Bu ödül esnasında Sayın Recep Tayyip Erdoğan “Musevi düşmanlığı utanç verici bir akıl hastalığının tezahürüdür…. Musevi düşmanlığının Türkiye’de yeri yok” diyordu. Yine aynı sıralarda Irak’ta bulunan Amerikan askerleri için “Amerika’nın kahraman genç askerlerinin evlerine sağ salim dönmeleri için dua ediyorum” demedi mi?
2009 Yerel Seçimlerine birkaç ay kala aynı Sayın Recep Tayyip Erdoğan Davos’ta “One Minute” diyerek rol kesti.
Şimdi ise 2011 Genel Seçimlerine birkaç ay kala Sayın Recep Tayyip Erdoğan “Üstün Müslüman Şahsiyet Ödülü” aldı.
Seçimlere çok zaman varsa farklı söylemlere ve eylemlere, seçimler yakınlaştı ise dini duyguları okşayıcı sözlere ve eylemlere şahit oluyoruz.
Çoğunluğu Müslüman olan bir memlekette ‘söz konusu din olunca gerisi teferruat’ oluyor, iktidarların asıl yapması gerekenler unutuluyor ve önceliği din alarak seçimler sonuçlanıyor. Hemen her seçim böyle geçiyor ve olan millete, memlekete oluyor. Din üzerinden saltanat kuranlar Karun gibi servet biriktirip sadece ahbap-yaranı memnun ediyor. Bu kirli ve çirkin oyunlar yıllardır sürüp gidiyor.
Din üzerinde oynanan bu oyunlara bakınca birilerine Allah’la Kandırma Projesi Ödülü veya ‘Din İstismarında Rekor Kırma’, ‘İktidar İçin Dini Kullanma’ plaketi verilse daha isabetli olur diye düşünüyorum.
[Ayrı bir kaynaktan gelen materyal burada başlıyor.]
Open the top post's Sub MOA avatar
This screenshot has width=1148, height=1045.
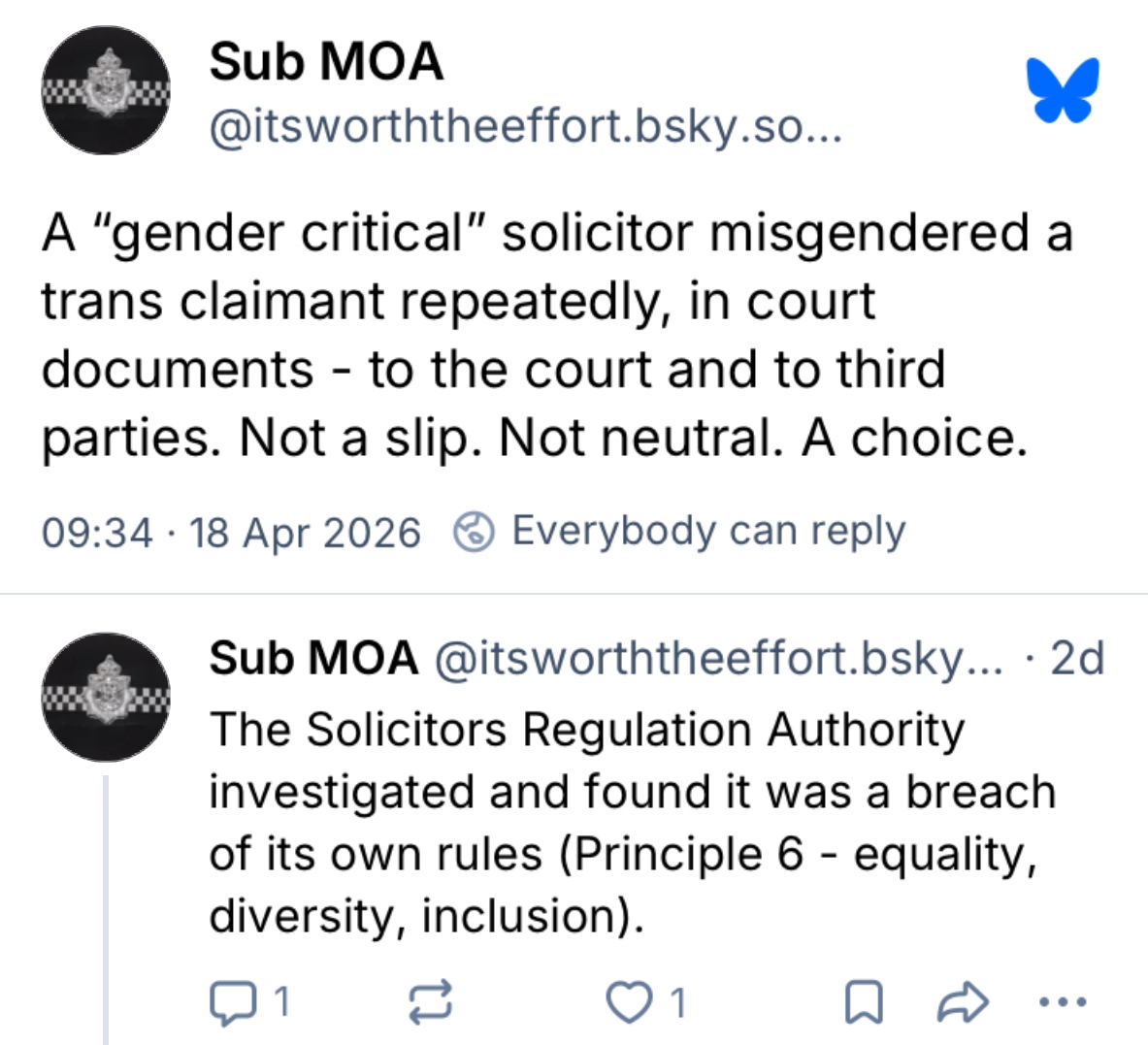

Tabi ki bunlar özgür bir ülkede mümkündür. İslam ülkelerinin en özgürünün ülkemiz olduğunda şüphe yoktur ama ne derece özgür olduğumuz da malumdur.
“Üstün Müslüman Şahsiyet Ödülü” almanın ve vermenin İslam’a uygunluğu hakkında bir açıklama yapması beklenenlere sesleniyorum.
Şayet bu ödül Cumhuriyet Halk Partili birine verilse idi; milyonlarca ses yükselir ve böyle bir ödülün İslam’da olmadığı haykırılırdı. Peki, şimdi hiç kimsenin ve hiçbir dini kurum ve otoritenin gıkı çıkmıyorsa, sebepleri üzerinde düşünülmez mi?